## Task objective
Each line of the data below that contains "العاشقین" must be copied.

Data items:
________________________
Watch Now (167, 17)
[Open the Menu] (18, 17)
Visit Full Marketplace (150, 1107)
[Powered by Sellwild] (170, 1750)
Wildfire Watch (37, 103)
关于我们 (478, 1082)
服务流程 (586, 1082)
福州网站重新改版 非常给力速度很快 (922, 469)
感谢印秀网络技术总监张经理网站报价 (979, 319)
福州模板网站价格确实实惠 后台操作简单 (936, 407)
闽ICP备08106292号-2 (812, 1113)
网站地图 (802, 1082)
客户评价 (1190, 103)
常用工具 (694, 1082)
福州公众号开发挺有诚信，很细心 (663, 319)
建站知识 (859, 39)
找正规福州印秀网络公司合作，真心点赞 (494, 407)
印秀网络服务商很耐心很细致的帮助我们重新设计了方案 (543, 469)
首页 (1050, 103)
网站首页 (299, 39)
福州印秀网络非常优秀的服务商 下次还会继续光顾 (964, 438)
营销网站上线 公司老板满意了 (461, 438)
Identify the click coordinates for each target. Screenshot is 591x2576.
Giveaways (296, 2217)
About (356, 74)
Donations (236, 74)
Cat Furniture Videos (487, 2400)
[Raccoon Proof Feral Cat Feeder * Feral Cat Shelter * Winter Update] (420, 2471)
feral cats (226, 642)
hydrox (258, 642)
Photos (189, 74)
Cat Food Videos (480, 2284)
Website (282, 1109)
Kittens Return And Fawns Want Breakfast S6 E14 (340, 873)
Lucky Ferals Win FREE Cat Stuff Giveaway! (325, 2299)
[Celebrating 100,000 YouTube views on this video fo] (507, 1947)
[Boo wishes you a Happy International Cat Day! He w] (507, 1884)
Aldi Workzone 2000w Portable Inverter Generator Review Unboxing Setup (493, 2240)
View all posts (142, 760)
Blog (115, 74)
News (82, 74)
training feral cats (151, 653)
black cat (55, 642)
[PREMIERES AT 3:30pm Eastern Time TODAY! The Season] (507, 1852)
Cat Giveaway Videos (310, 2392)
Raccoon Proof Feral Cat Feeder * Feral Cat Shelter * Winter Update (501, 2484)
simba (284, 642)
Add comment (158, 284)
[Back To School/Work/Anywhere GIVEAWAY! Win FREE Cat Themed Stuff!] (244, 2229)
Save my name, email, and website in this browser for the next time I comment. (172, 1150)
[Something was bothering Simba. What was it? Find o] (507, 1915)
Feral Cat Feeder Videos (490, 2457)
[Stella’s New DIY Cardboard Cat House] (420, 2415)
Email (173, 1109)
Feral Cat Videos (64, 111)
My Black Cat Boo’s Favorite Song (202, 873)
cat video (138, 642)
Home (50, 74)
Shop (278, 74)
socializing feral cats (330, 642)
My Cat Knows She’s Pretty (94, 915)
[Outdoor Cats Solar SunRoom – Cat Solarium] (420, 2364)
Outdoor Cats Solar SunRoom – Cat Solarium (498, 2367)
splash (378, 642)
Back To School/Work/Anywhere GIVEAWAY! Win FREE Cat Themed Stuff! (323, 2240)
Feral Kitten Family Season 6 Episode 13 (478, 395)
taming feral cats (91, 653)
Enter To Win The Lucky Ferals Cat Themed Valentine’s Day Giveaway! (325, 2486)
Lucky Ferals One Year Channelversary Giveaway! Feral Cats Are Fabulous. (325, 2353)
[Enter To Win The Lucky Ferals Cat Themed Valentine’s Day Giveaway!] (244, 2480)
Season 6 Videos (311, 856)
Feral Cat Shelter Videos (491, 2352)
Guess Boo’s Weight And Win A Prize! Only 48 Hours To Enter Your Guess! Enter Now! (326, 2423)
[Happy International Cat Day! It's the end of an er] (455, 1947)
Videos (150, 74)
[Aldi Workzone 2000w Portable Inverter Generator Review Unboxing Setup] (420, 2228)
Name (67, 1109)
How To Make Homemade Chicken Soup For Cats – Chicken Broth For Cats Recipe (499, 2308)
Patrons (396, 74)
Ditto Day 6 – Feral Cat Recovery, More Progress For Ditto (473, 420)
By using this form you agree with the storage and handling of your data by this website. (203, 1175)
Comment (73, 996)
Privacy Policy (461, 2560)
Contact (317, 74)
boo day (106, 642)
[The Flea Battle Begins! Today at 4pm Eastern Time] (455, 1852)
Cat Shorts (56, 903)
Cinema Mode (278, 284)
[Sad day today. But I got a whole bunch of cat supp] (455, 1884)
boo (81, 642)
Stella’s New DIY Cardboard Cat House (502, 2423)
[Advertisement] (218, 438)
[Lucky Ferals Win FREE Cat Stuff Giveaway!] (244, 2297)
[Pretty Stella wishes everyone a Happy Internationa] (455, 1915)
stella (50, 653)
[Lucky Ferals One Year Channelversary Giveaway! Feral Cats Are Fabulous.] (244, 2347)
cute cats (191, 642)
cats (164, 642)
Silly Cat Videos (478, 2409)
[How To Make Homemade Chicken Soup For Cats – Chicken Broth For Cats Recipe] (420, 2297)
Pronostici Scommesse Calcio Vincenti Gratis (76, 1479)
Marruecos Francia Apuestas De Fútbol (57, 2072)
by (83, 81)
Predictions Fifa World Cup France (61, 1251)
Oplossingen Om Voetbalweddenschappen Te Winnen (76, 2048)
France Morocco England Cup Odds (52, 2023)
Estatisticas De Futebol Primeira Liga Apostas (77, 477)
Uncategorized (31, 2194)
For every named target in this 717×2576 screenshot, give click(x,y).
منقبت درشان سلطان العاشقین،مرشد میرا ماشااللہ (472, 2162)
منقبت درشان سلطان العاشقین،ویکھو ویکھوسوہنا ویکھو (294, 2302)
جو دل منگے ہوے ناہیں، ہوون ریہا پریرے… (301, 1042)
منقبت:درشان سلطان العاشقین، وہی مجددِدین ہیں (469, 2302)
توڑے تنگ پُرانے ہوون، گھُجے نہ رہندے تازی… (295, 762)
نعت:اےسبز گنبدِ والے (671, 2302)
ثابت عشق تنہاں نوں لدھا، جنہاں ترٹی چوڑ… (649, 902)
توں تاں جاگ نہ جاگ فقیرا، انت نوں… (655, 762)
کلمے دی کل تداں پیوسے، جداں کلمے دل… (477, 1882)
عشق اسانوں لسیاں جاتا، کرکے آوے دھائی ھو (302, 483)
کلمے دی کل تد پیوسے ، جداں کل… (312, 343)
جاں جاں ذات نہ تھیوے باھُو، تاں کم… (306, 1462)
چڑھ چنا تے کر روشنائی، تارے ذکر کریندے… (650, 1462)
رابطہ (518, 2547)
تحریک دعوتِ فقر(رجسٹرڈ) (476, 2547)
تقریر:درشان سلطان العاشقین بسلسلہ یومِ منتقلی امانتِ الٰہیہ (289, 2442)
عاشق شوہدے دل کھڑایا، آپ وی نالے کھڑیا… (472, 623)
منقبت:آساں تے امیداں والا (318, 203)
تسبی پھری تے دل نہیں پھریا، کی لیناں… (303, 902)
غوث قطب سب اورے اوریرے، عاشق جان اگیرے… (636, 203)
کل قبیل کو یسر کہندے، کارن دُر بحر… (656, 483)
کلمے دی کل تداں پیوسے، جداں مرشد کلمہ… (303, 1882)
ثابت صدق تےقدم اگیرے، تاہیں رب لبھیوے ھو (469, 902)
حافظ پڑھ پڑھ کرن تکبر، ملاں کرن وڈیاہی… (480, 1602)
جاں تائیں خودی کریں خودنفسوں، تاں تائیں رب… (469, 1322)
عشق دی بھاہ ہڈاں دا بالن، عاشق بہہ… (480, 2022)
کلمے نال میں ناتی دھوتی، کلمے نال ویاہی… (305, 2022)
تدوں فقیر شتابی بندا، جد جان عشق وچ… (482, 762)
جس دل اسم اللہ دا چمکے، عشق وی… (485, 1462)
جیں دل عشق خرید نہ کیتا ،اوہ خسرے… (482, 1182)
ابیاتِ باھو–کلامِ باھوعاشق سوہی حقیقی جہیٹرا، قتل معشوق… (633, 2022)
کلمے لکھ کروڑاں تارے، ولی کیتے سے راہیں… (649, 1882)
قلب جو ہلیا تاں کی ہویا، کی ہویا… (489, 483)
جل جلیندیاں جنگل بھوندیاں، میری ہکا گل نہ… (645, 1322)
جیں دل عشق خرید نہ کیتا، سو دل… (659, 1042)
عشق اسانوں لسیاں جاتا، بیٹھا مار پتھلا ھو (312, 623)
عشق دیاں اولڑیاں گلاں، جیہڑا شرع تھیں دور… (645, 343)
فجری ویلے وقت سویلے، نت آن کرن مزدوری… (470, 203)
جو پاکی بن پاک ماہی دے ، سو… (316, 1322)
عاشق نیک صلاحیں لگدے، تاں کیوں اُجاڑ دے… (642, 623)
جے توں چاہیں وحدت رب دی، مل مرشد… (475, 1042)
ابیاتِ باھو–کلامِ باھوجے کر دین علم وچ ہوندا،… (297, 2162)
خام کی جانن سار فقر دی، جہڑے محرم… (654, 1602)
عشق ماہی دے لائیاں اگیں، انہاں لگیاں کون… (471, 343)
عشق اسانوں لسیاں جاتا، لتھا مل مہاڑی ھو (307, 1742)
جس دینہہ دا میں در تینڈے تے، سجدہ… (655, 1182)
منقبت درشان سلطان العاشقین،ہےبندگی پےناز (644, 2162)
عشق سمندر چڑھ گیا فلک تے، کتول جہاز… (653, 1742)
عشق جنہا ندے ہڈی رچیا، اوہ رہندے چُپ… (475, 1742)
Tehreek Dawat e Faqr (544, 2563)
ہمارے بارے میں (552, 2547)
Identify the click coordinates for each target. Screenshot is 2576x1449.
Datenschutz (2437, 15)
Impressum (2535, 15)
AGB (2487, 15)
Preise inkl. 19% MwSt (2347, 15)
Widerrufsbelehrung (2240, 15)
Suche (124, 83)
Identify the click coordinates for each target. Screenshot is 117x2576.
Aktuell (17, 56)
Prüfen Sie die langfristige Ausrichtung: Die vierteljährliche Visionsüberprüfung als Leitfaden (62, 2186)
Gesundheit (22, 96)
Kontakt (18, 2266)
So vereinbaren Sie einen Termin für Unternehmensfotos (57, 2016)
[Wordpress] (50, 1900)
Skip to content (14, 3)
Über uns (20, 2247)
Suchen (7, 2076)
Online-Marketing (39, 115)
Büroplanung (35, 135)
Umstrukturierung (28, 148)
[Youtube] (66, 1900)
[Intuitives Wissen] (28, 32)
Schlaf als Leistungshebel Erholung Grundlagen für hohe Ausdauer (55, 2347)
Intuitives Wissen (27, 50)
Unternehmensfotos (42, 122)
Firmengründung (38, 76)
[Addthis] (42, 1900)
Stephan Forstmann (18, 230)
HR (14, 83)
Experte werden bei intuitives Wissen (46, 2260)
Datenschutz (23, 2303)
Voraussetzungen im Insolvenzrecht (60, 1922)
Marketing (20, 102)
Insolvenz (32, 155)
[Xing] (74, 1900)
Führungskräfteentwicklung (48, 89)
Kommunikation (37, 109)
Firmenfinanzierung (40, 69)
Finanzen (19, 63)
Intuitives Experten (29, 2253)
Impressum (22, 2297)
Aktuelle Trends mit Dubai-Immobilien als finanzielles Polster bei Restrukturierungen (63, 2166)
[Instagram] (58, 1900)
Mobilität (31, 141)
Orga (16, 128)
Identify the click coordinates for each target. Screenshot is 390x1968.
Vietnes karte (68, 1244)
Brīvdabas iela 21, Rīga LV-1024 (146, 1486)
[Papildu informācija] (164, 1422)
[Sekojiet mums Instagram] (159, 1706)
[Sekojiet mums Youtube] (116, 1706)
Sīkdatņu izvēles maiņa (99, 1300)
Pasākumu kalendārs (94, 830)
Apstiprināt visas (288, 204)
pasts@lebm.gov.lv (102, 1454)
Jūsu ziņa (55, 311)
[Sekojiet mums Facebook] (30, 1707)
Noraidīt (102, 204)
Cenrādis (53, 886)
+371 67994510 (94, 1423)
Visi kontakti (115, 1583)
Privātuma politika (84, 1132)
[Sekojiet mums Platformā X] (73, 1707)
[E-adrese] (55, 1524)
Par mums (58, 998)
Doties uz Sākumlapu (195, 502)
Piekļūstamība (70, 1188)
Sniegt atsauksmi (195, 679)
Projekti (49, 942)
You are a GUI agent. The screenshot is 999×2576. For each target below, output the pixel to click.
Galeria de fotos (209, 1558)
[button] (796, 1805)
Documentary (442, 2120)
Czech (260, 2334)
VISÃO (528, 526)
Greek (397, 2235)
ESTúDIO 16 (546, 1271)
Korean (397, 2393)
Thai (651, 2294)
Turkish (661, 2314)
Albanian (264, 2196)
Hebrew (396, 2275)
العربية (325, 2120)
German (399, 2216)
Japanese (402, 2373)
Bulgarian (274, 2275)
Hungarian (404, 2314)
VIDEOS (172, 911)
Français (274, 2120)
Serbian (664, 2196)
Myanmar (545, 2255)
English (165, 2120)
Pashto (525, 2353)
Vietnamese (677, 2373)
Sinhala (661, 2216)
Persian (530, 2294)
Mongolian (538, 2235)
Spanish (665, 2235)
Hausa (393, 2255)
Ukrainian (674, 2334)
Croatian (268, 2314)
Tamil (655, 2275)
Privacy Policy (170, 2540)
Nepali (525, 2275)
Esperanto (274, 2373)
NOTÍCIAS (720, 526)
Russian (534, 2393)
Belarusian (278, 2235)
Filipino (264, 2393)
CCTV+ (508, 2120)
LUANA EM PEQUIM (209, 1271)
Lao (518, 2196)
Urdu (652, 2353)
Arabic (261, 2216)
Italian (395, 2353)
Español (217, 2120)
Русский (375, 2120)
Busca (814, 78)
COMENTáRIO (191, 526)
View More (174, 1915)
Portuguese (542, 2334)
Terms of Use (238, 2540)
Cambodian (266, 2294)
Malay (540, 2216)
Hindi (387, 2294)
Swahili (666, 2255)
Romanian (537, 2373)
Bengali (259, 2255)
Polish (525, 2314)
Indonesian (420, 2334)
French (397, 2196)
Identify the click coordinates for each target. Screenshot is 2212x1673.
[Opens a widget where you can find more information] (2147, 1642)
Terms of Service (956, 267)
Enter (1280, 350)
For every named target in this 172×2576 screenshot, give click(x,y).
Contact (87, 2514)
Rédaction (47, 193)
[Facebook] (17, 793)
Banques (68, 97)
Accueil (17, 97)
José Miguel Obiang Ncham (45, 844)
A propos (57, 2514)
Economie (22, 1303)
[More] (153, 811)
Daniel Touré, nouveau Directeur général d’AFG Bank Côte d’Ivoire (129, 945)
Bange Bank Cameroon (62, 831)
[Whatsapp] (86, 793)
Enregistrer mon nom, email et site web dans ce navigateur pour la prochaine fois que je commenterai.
________________________
## Task solution
منقبت درشان سلطان العاشقین،مرشد میرا ماشااللہ (472, 2162)
منقبت درشان سلطان العاشقین،ویکھو ویکھوسوہنا ویکھو (294, 2302)
منقبت:درشان سلطان العاشقین، وہی مجددِدین ہیں (469, 2302)
تقریر:درشان سلطان العاشقین بسلسلہ یومِ منتقلی امانتِ الٰہیہ (289, 2442)
منقبت درشان سلطان العاشقین،ہےبندگی پےناز (644, 2162)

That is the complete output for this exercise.